[start]
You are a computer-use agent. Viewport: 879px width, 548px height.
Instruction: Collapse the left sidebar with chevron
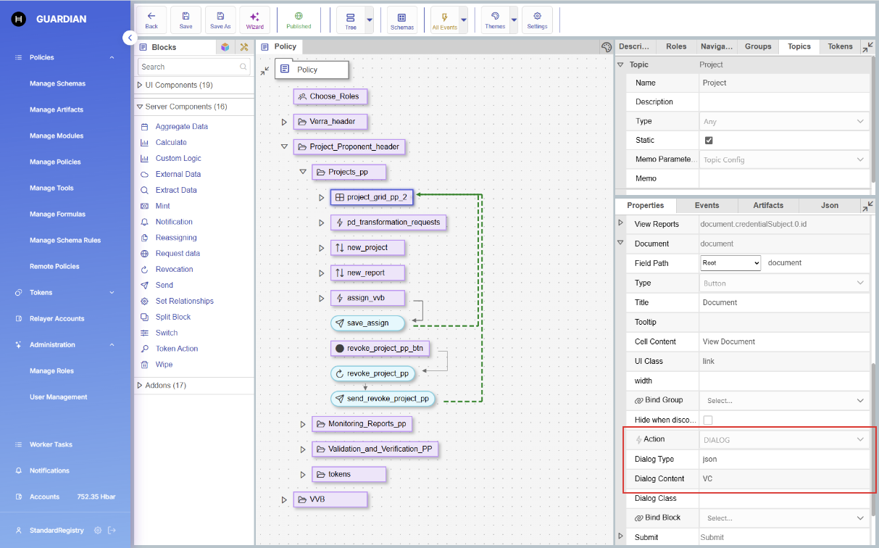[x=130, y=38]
[end]
[start]
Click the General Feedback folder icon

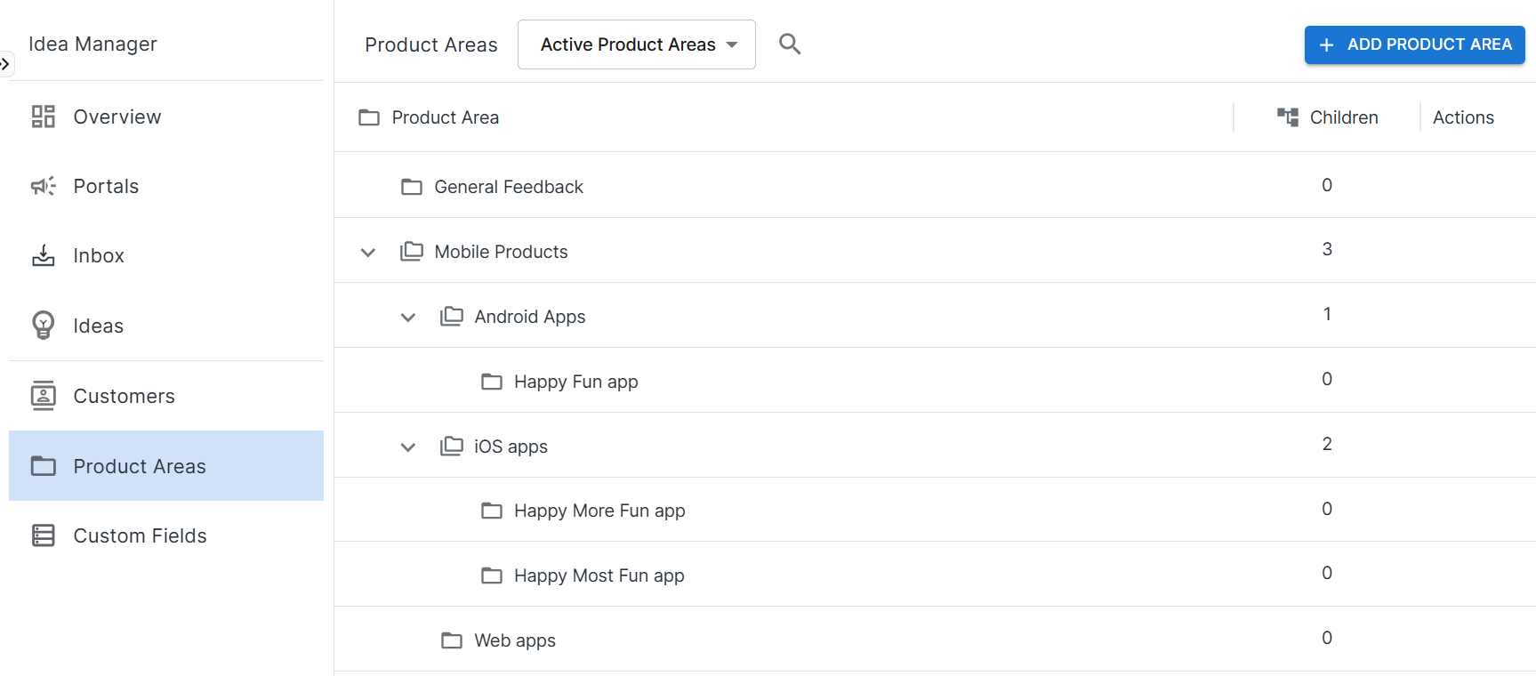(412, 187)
[end]
[start]
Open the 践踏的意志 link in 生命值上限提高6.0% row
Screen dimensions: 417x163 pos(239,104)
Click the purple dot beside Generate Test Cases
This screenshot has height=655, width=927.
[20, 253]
[end]
- Your objective -
Render the items from the line with "You are a computer-use" to the line with "[x=130, y=38]" as a JSON list of strings, one string per line, skipping blank lines and leaving out the pictures.

- The output -
[
  "You are a computer-use agent. Viewport: 879px width, 548px height.",
  "Instruction: Collapse the left sidebar with chevron",
  "[x=130, y=38]"
]